(Data provided begins)
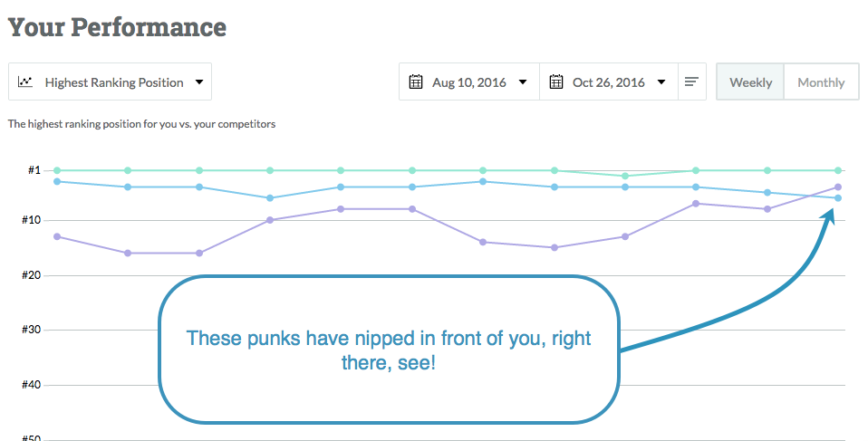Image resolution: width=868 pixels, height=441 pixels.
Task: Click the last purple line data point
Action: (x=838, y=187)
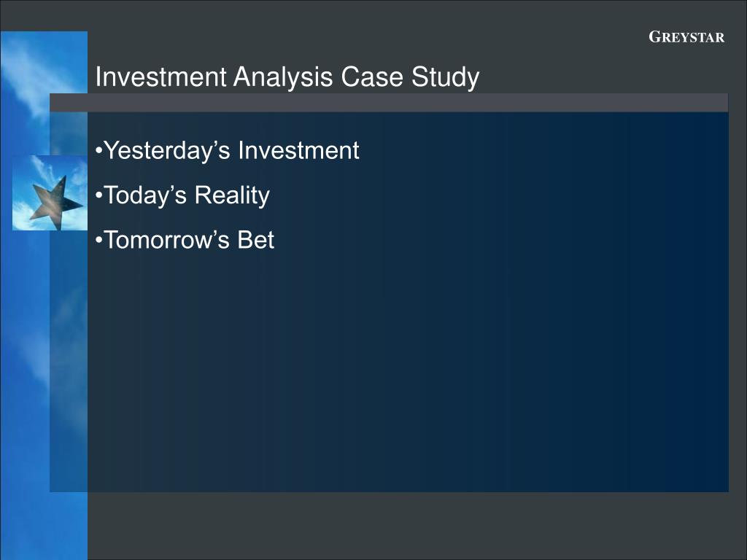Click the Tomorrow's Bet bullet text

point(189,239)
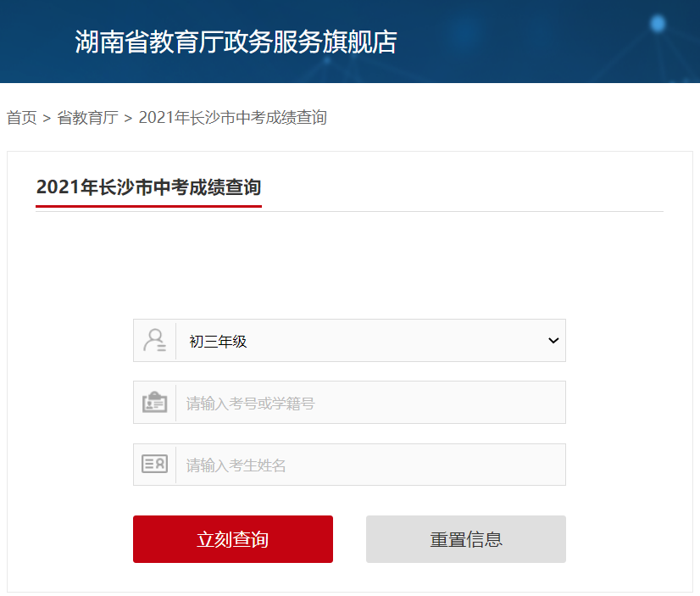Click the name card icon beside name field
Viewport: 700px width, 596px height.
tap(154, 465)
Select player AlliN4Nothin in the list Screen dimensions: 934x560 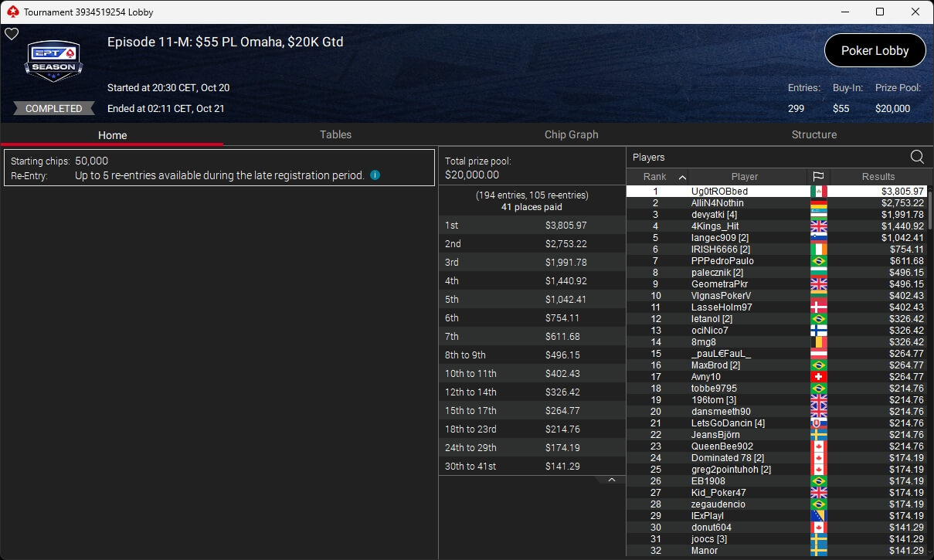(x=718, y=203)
(Data provided ends)
(Data provided begins)
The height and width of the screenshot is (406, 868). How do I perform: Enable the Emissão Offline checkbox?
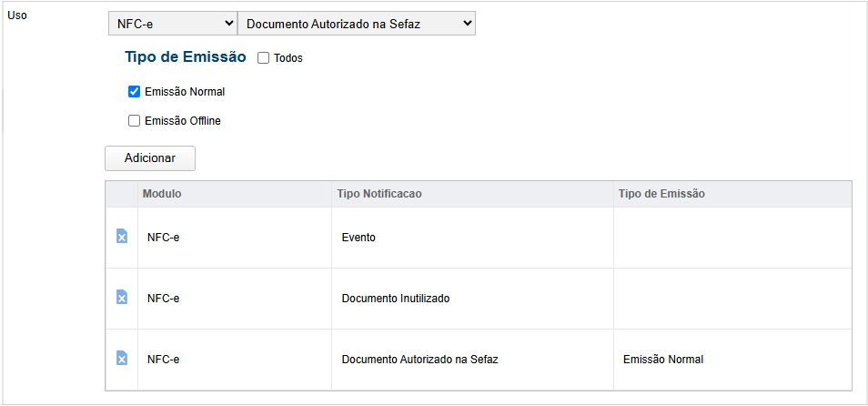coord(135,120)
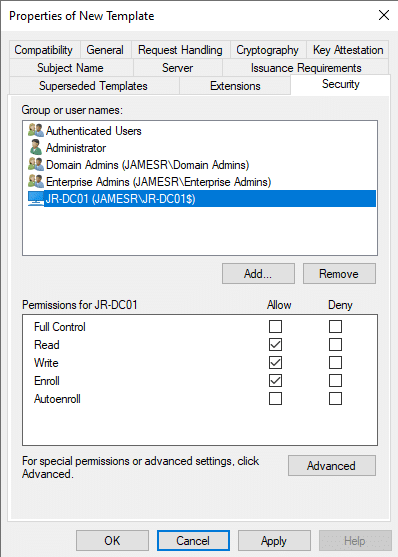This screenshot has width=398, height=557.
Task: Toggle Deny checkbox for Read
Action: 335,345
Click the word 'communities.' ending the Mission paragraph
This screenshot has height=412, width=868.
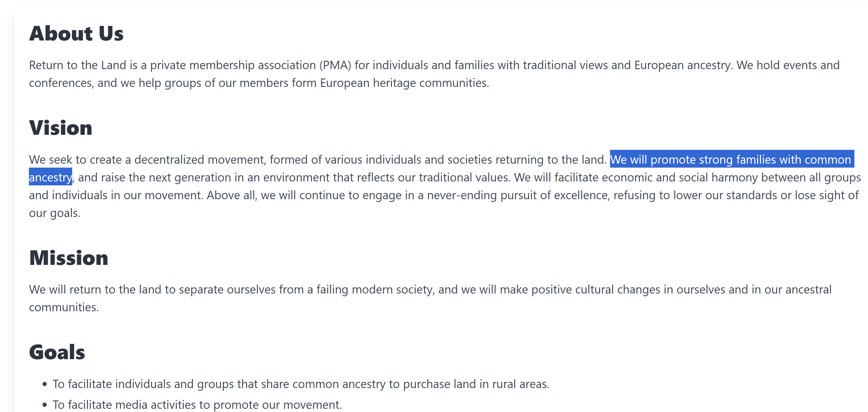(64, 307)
(Data provided ends)
# Task:
Reproduce exactly the lines above starting at the line containing "The height and" and ending at the line containing "Click the word", including both, but not the pictures.

# Result of the task:
The height and width of the screenshot is (406, 868). How do I perform: Enable the Emissão Offline checkbox?
coord(135,120)
This screenshot has width=398, height=557.
Task: Toggle Deny checkbox for Read
Action: 335,345
Click the word 'communities.' ending the Mission paragraph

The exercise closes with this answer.